▶ [DATA EXTRACTS]
-*-

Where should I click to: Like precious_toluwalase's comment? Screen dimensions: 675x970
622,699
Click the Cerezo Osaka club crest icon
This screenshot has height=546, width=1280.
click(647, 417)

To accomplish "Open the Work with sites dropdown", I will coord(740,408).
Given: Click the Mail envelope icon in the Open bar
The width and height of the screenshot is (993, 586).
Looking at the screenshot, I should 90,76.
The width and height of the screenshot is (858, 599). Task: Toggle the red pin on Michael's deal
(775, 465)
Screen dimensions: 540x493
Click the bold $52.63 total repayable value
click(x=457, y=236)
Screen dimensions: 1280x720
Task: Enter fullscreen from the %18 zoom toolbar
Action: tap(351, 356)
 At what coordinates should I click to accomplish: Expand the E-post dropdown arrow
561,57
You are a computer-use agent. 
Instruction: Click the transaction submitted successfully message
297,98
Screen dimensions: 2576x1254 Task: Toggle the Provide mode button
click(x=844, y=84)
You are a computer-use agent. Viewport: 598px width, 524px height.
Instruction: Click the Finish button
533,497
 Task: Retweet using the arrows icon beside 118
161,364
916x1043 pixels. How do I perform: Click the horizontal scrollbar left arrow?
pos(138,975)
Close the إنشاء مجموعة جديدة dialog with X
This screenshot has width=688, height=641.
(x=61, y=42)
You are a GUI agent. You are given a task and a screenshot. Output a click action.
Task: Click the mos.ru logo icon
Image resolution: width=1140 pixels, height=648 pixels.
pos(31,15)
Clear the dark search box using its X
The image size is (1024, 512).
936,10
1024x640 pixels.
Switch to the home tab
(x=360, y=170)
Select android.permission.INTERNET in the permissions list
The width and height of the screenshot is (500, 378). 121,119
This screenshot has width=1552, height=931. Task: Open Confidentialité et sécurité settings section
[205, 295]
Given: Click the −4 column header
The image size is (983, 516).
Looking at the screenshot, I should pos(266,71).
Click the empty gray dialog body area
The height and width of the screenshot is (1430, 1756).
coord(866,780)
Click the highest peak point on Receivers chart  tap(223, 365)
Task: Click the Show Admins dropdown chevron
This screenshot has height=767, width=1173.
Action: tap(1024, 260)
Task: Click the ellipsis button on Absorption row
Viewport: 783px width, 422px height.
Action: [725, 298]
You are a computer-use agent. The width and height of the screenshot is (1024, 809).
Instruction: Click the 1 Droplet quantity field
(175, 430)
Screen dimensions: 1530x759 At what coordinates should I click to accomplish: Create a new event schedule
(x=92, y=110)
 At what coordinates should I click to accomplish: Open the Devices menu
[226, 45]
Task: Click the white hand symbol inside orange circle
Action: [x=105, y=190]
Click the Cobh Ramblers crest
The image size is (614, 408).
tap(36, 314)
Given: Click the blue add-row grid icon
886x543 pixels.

-*-

▶ [PROBLEM STATEMENT] Look above and repeat, character for character, the lines from the first one to the line with "Screen dimensions: 540x493", counting both.

▶ [THE ANSWER]
Where should I click to: Like precious_toluwalase's comment? Screen dimensions: 675x970
622,699
Click the Cerezo Osaka club crest icon
This screenshot has height=546, width=1280.
click(647, 417)

To accomplish "Open the Work with sites dropdown", I will coord(740,408).
Given: Click the Mail envelope icon in the Open bar
The width and height of the screenshot is (993, 586).
Looking at the screenshot, I should 90,76.
The width and height of the screenshot is (858, 599). Task: Toggle the red pin on Michael's deal
(775, 465)
Screen dimensions: 540x493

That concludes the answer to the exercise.